Excerpts from a dataset
|---|

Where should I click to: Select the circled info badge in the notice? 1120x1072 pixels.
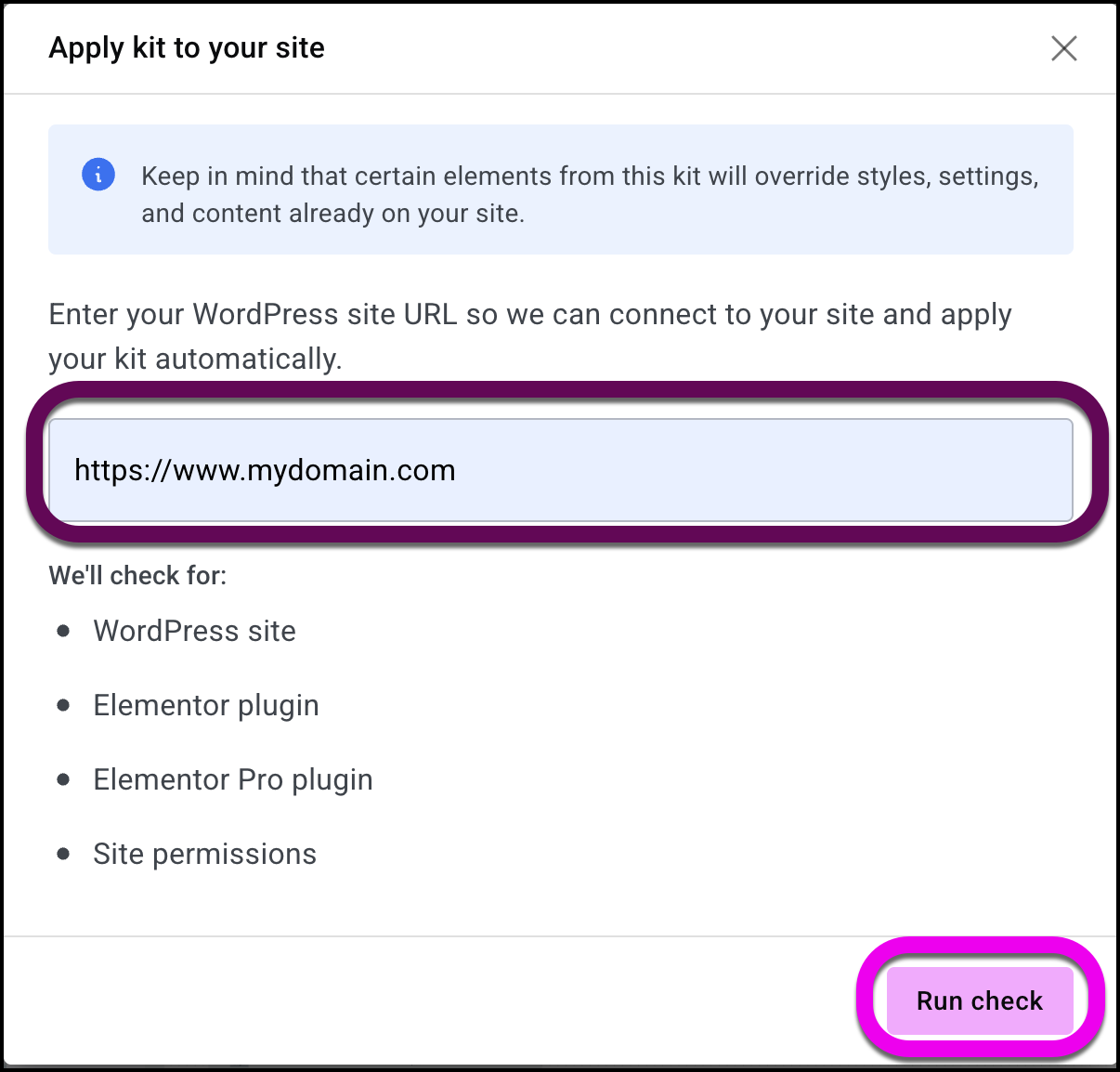click(98, 174)
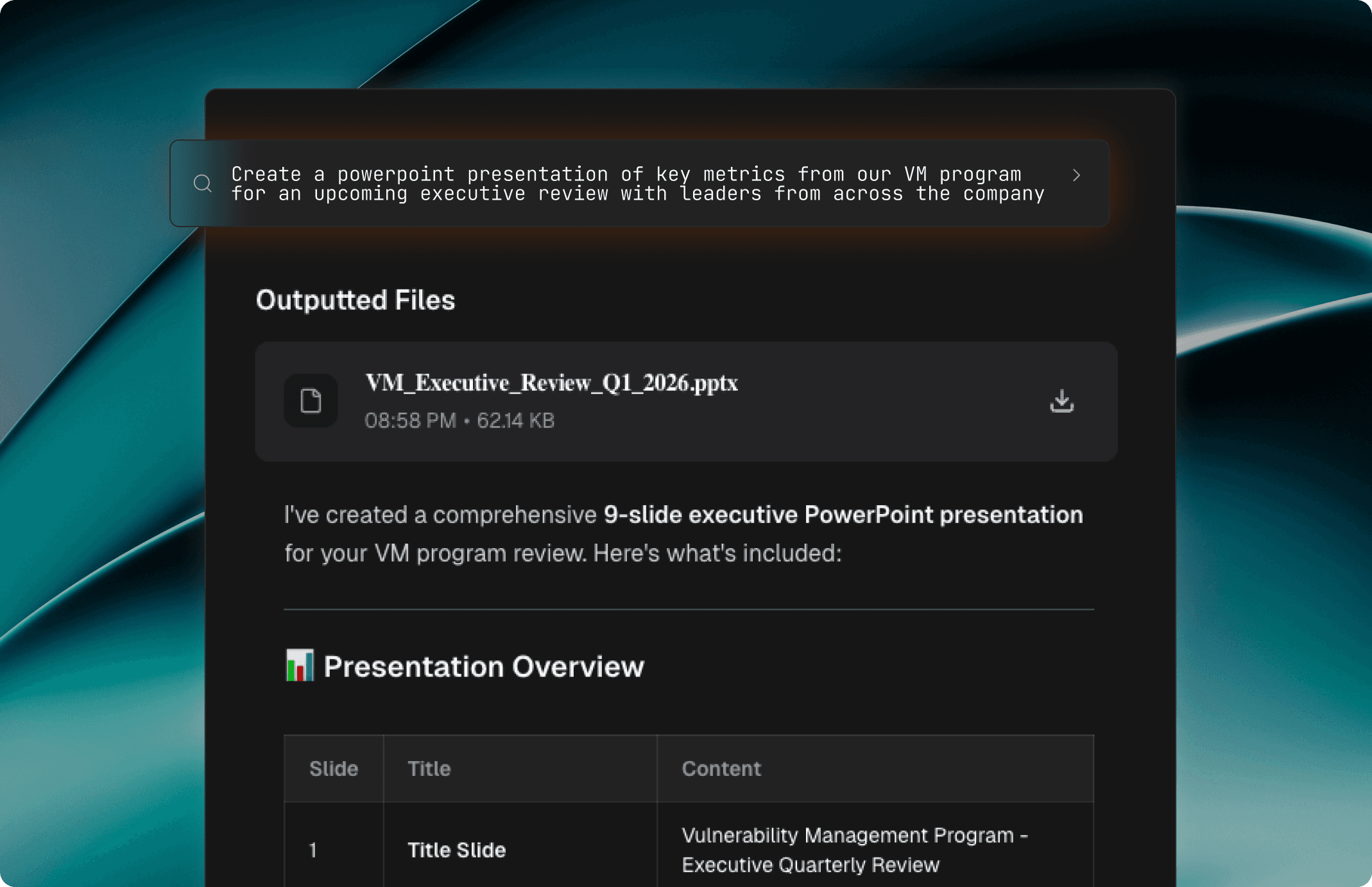This screenshot has height=887, width=1372.
Task: Click the Content column header
Action: click(721, 768)
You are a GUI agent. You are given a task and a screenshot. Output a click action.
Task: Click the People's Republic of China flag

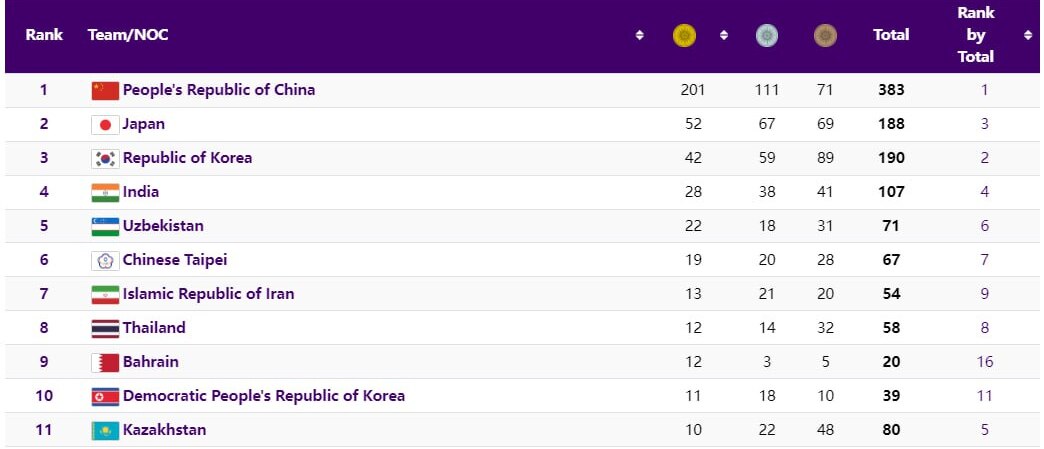[105, 90]
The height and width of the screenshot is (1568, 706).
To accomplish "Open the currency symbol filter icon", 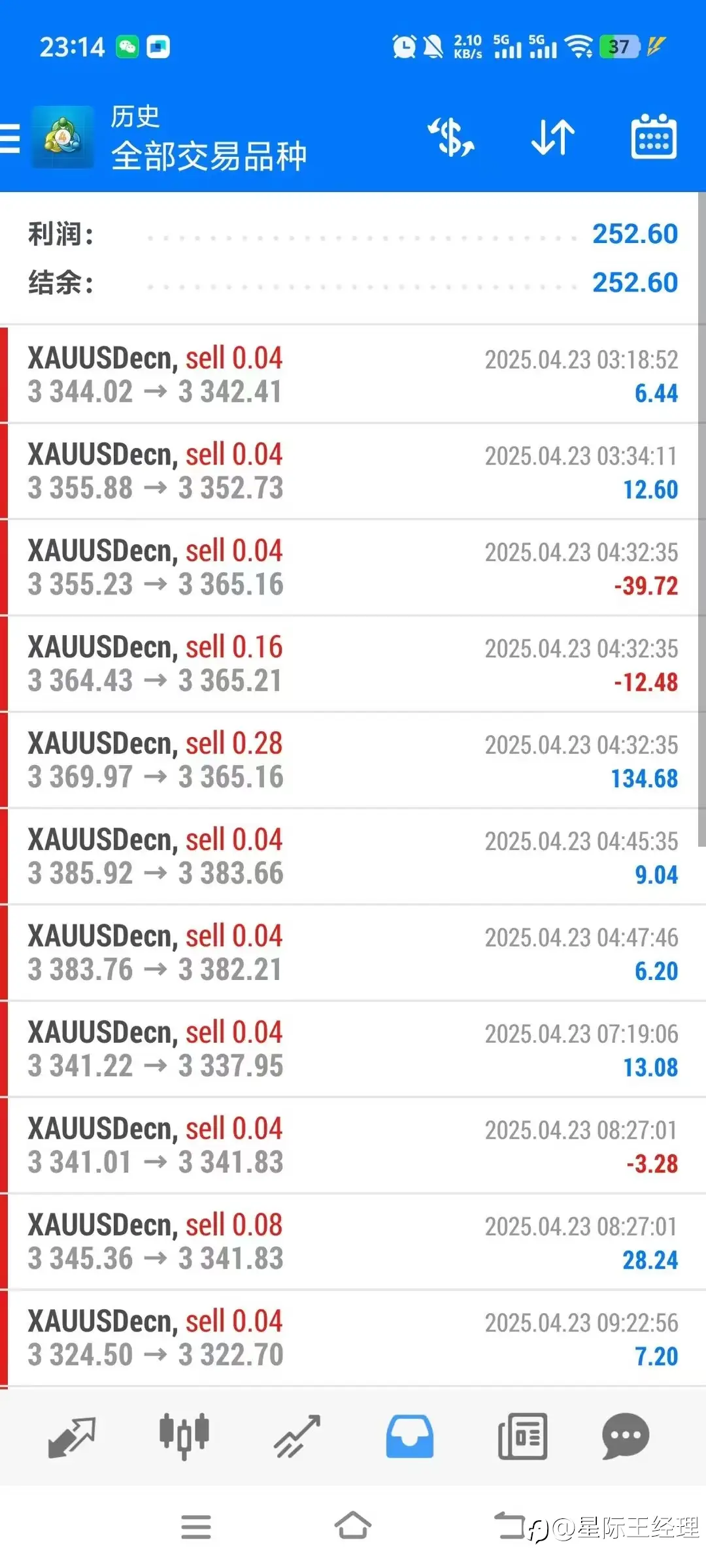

|---|

Give the data again exactly, image-free.

Where should I click to: Select the circled info badge in the notice? 1120x1072 pixels.
click(98, 174)
This screenshot has height=887, width=1372.
Task: Click the Content column header
Action: click(721, 768)
You are a GUI agent. You are given a task and a screenshot. Output a click action.
Task: Click the People's Republic of China flag

[105, 90]
The height and width of the screenshot is (1568, 706).
To accomplish "Open the currency symbol filter icon", 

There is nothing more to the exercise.